Tasks to perform:
1 – Answer these questions from the article on Chrysler's North plant:
(a) How many requests for either package will the automaker consider?
(b) About how many people does the north plant employ?
(c) Who is the Chrysler spokeswoman named in the piece?
2 – Reproduce the passage of the article on Chrysler's North plant starting at "It is unclear" and ending at "Dodge Ram pickups.".

Page text:

----

Thursday, May 24, 2007

Chrysler reins in retiree, buyout packages at North plant


May 14, 2007: A view of the Chrysler plant in Fenton.

Workers at Chrysler's North Assembly plant in Fenton are unhappy with Chrysler Group's decision to accept far fewer retirement and voluntary severance packages than workers had expected.

Shop stewards told union-represented employees Friday that the automaker will consider only 93 requests for either package, said Ron Davis, president of the United Auto Workers Local 136.

Davis was unsure of the exact number of workers who made requests, but he estimated that about 400 employees signed up at the north plant.

Davis said he planned to talk to Chrysler about accepting more requests. Chrysler originally said it would accept all requests for packages, though the timing of departures would depend upon each plant's operational needs.

It is unclear whether this signals a reduction in the overall number of job cuts expected at the north plant, which employs about 2,300 people to build Dodge Ram pickups.

In mid-February, Chrysler announced it would cut 1,935 jobs as part of a restructuring plan through 2009. Most of the job loss will come when the adjacent South Assembly plant loses one of its two shifts next year, though an unspecified number will be cut from the north plant.

There was no updated information on the status of retirement and buyout packages at the south plant, where about 3,300 workers assemble the Dodge Caravan and Grand Caravan and Chrysler Town & Country minivans.

Chrysler spokeswoman Michele Tinson declined to confirm the number of packages requested or accepted at either facility. She said acceptance of some packages would be delayed by workers' summer vacations.

----

[Records drawn from a dataset]

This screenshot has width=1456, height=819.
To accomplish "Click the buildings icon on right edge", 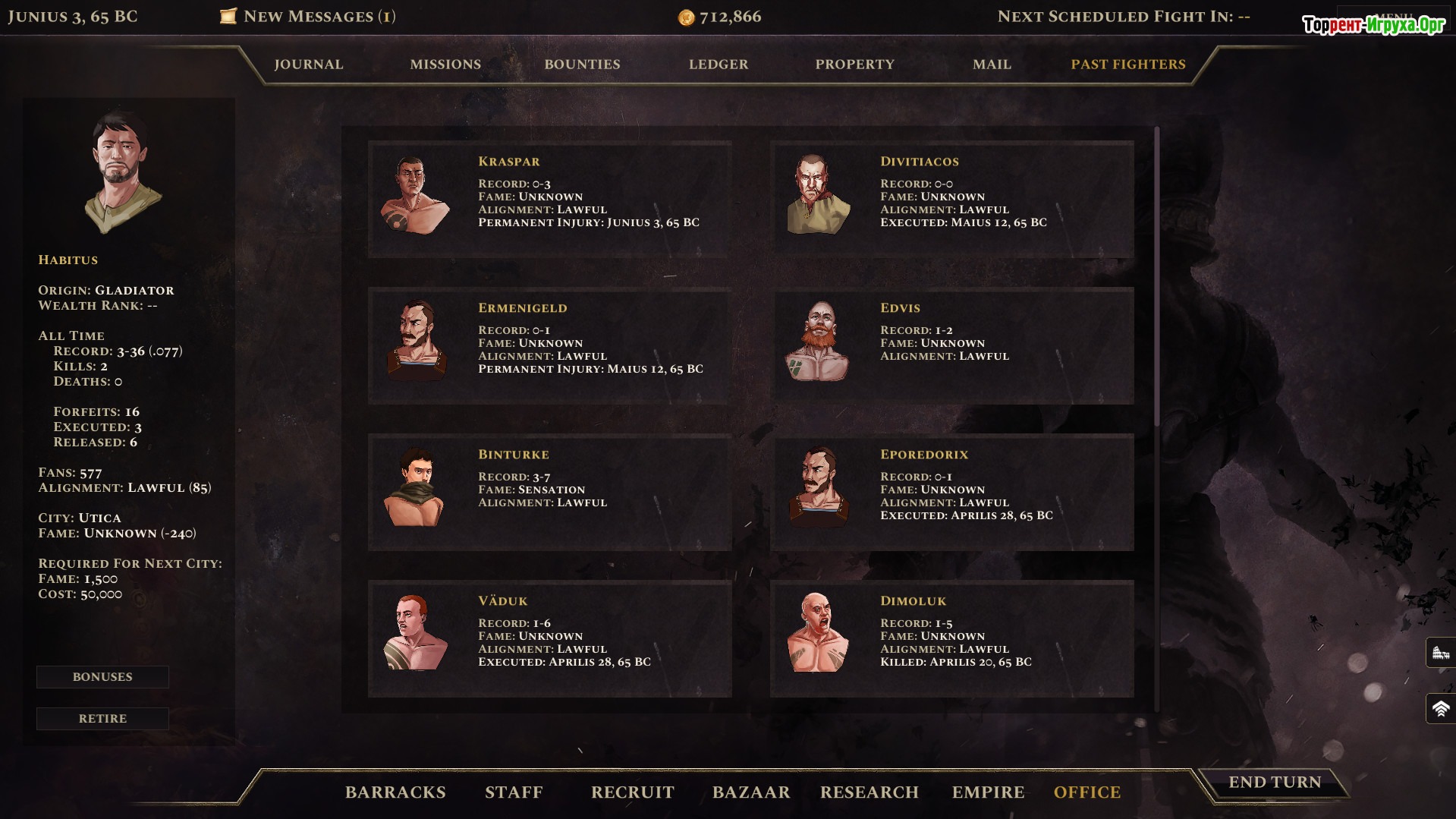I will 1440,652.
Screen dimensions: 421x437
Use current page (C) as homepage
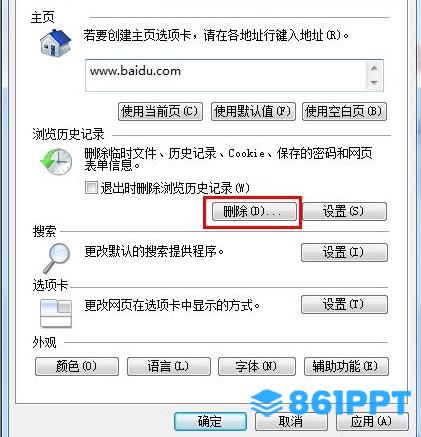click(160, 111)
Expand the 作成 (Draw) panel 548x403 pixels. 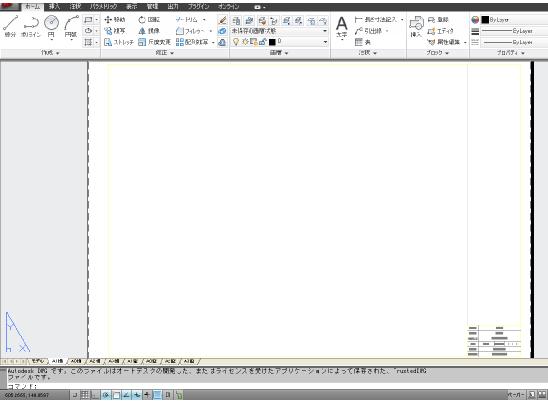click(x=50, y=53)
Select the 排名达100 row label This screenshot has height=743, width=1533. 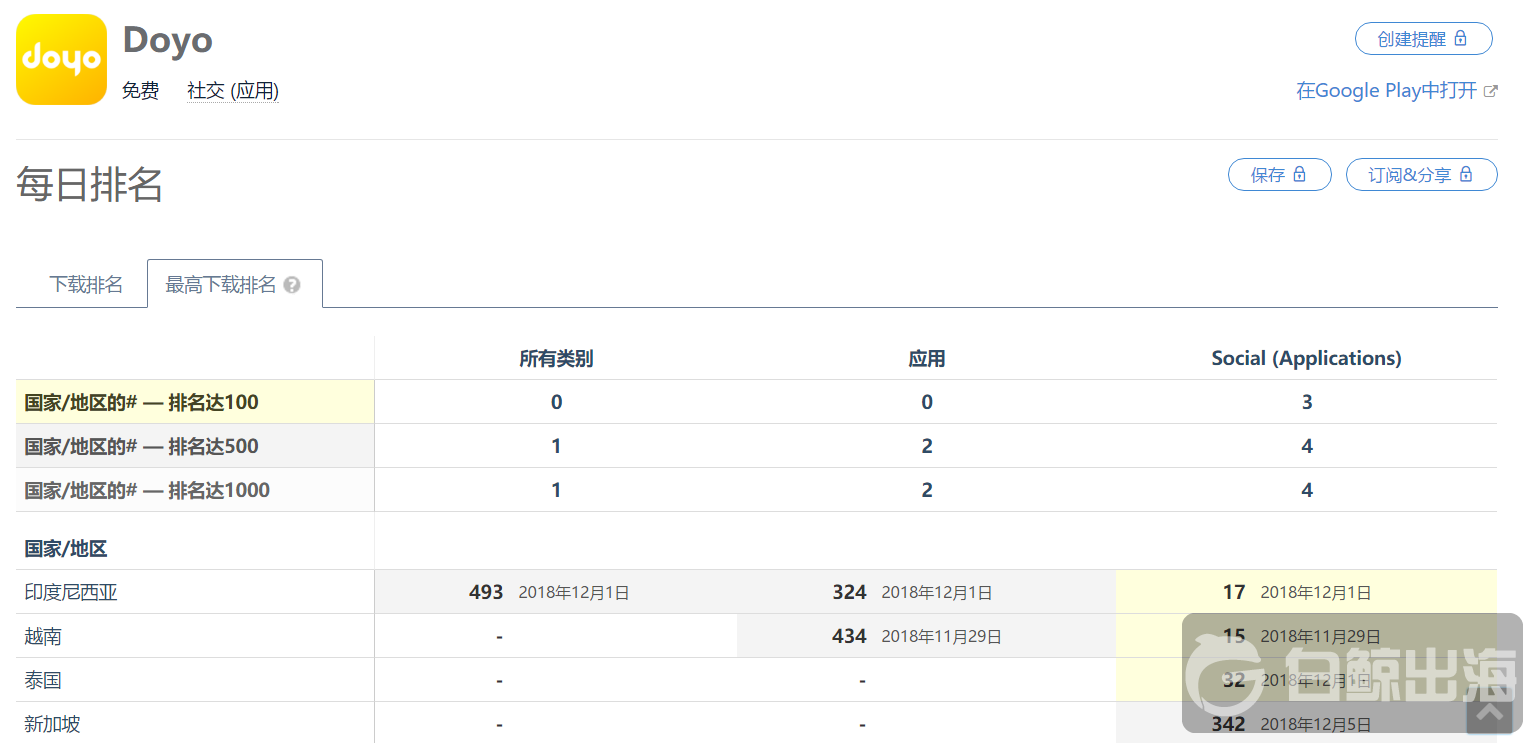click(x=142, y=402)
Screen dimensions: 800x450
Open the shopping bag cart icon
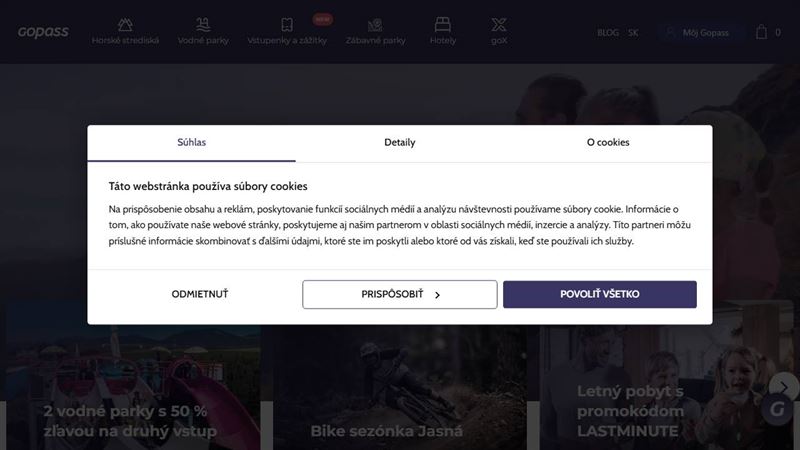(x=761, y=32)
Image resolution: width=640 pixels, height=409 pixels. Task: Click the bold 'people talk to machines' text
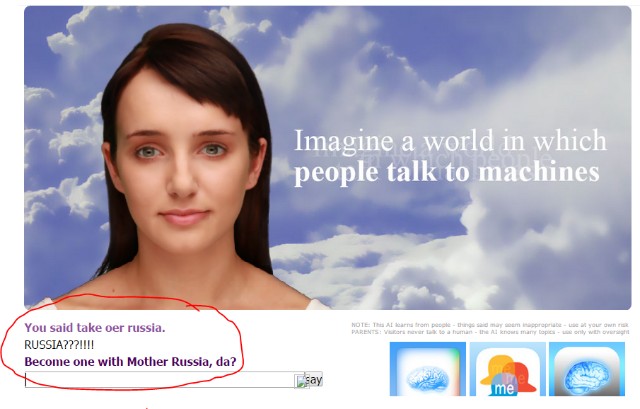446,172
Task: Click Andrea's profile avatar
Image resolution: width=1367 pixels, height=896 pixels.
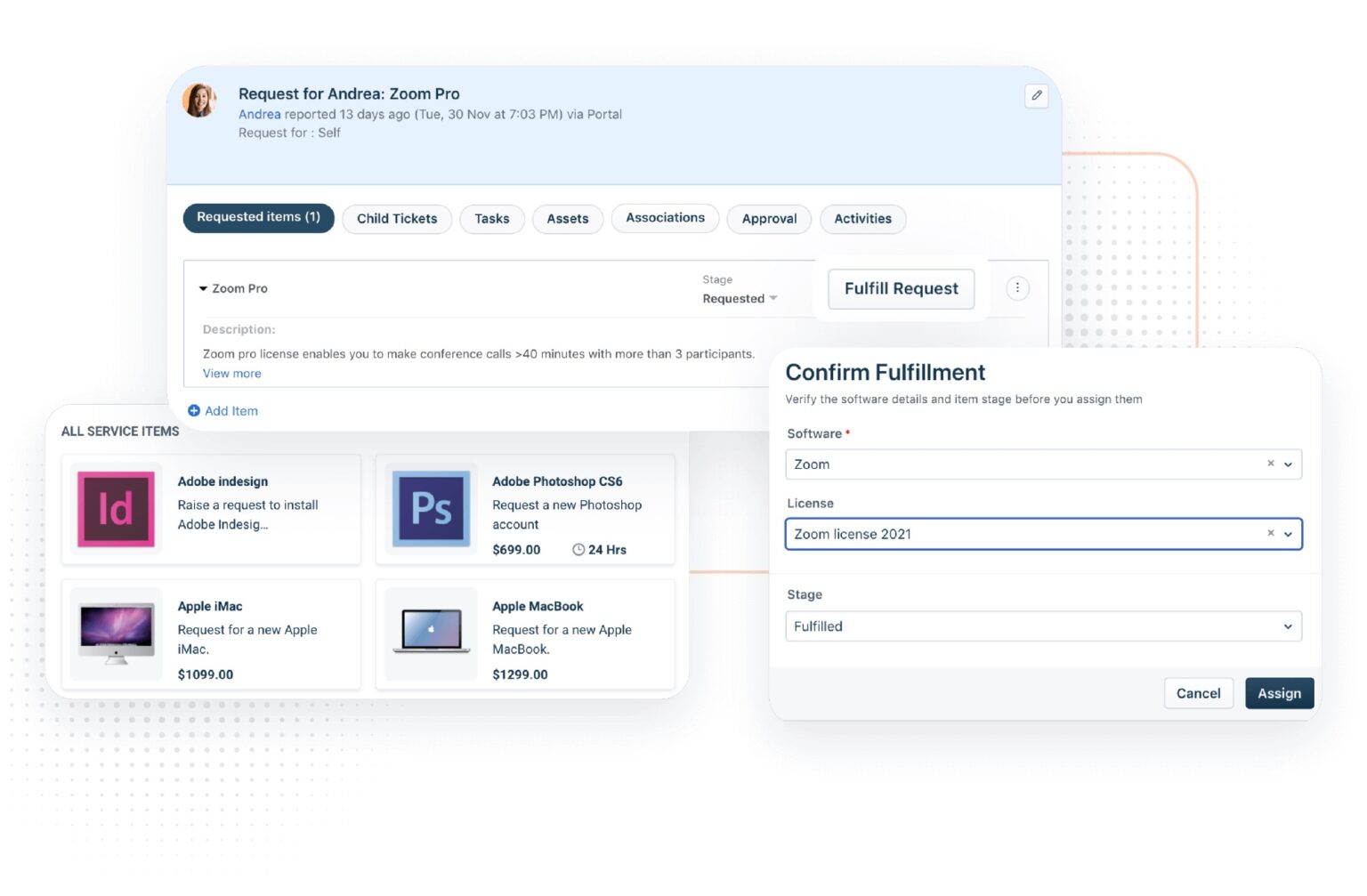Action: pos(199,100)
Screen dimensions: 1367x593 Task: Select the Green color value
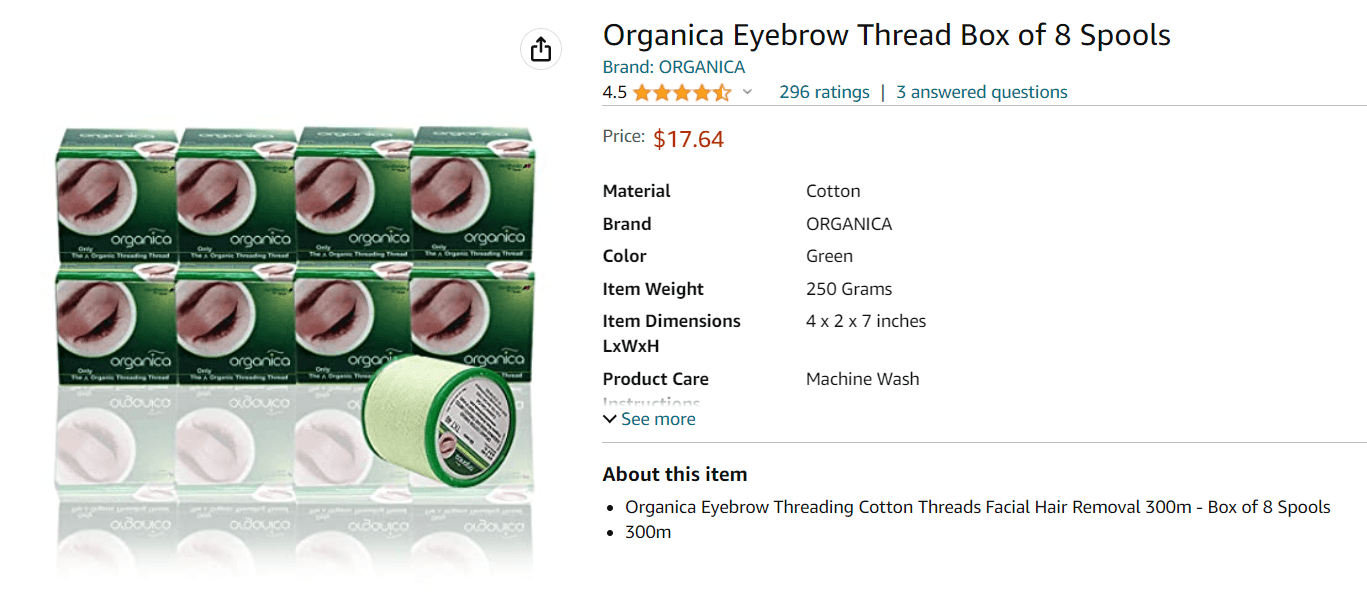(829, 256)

----

Solutions below:
1 –
(a) 93
(b) About 2,300
(c) Michele Tinson

2 –
It is unclear whether this signals a reduction in the overall number of job cuts expected at the north plant, which employs about 2,300 people to build Dodge Ram pickups.